Utah Stories from the Beehive Archive

John Muir in Utah

John Muir.jpg

Dublin Core

Title

John Muir in Utah

Description

Naturalist John Muir found himself in Salt Lake City in the late 1800s. Muir was attracted by the dazzling landscape of the Great Salt Lake and Oquirrh Mountains, and wrote effusively about Utah’s scenery.

In 1877, naturalist and future Sierra Club founder John Muir found himself in Salt Lake City, working as a correspondent for the San Francisco Evening Bulletin.  Not surprisingly, Muir was attracted to the city’s greenery and irrigation system.  Salt Lake, he recorded, was a “city of lilacs and tulips.”  “Nowhere have I seen them in greater perfection … Scarce a home, however obscure, is without them.”  Of the city’s system for distributing water, Muir was less upbeat.  As City Creek entered town, he wrote, its water was drawn off to feed irrigation canals, which were “all pure and sparkling in the upper streets, but, as they are used to some extent as sewers, they soon manifest the consequence of contact with civilization, though the speed of their flow prevents their becoming offensive.”

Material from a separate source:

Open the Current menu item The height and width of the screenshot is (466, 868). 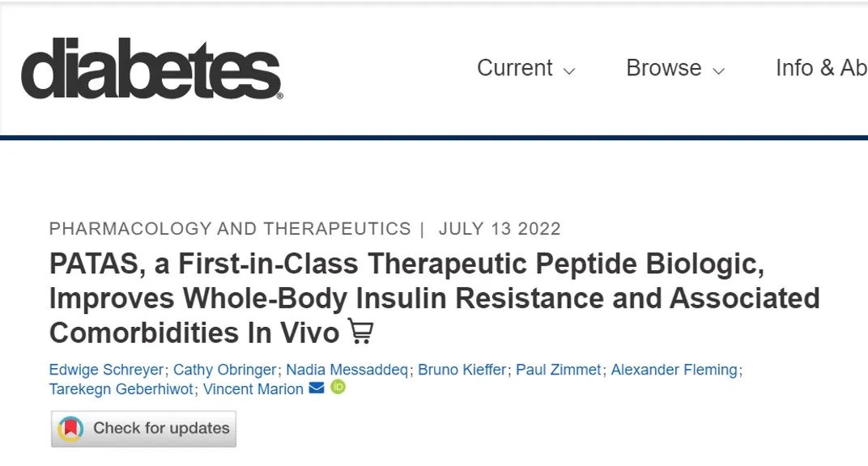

Muir was especially dazzled by the Great Salt Lake and the Oquirrh Mountains west of the city.  “When the north wind blows,” the naturalist noted, bathing in the lake “is a glorious baptism, for then it is all wildly awake with waves, looking like a prairie in snowy crystal foam.”  Of a hike through the Oquirrhs he wrote effusively: “I found many delightful seclusions—moist nooks at the foot of cliffs, and lilies in every one of them, not growing close together like daisies, but well apart, with plenty of room for their bells to swing free and ring … Descending the mountain, I followed the windings of the main central glen on the north, gathering specimens of the cones and sprays of the evergreens, and most of the other new plants I had met; but the lilies formed the crowning glory of my bouquet—the grandest I had carried in many a day.  I reached the hotel on the lake about dusk with all my fresh riches, and my first mountain ramble in Utah was accomplished.”

Creator

Brandon Johnson for Utah Humanities © 2009

Source

Image: John Muir. John Muir (1838–1914) advocated for the creation of today's national parks. Courtesy of Library of Congress.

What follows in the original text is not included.